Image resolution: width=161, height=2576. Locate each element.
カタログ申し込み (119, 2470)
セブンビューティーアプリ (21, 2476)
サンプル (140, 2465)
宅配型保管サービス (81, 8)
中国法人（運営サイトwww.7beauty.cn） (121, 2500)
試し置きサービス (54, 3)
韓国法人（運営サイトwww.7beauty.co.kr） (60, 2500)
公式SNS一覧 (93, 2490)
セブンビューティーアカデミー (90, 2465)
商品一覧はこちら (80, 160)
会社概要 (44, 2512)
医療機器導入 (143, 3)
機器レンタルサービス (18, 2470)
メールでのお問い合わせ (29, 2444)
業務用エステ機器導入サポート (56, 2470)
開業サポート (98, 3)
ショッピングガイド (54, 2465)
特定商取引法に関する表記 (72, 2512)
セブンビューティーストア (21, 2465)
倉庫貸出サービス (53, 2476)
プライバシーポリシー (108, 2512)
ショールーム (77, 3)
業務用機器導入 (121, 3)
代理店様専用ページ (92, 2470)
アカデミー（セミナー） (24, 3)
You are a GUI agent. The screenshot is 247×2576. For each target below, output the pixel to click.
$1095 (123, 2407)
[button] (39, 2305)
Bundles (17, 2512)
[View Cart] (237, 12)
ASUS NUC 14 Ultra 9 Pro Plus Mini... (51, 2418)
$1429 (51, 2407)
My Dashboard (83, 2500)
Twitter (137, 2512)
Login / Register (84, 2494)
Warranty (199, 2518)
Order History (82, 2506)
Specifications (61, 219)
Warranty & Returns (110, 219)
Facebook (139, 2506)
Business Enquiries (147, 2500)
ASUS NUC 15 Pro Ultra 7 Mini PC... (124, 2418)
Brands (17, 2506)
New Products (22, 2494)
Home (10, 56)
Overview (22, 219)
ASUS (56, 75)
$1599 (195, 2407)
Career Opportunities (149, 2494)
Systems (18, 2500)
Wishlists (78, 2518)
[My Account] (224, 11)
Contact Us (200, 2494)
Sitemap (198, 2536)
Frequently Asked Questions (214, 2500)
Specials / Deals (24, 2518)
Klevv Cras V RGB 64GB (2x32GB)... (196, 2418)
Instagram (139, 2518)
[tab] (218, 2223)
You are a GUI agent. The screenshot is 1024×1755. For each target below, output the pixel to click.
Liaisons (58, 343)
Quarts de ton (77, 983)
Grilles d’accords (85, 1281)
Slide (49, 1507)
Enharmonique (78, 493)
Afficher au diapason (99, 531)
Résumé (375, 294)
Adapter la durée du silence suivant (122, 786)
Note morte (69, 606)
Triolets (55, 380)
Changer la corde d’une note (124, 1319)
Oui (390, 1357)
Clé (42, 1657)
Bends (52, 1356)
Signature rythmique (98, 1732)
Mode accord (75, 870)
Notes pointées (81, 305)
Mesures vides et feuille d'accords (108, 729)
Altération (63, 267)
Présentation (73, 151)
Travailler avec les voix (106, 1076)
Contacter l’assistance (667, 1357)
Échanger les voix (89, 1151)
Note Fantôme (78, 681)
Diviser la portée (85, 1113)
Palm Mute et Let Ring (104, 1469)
________________________________________
Filter by the word "Mini": copy every line of the data that holds it.

EXERCISE OUTPUT -
ASUS NUC 14 Ultra 9 Pro Plus Mini... (51, 2418)
ASUS NUC 15 Pro Ultra 7 Mini PC... (124, 2418)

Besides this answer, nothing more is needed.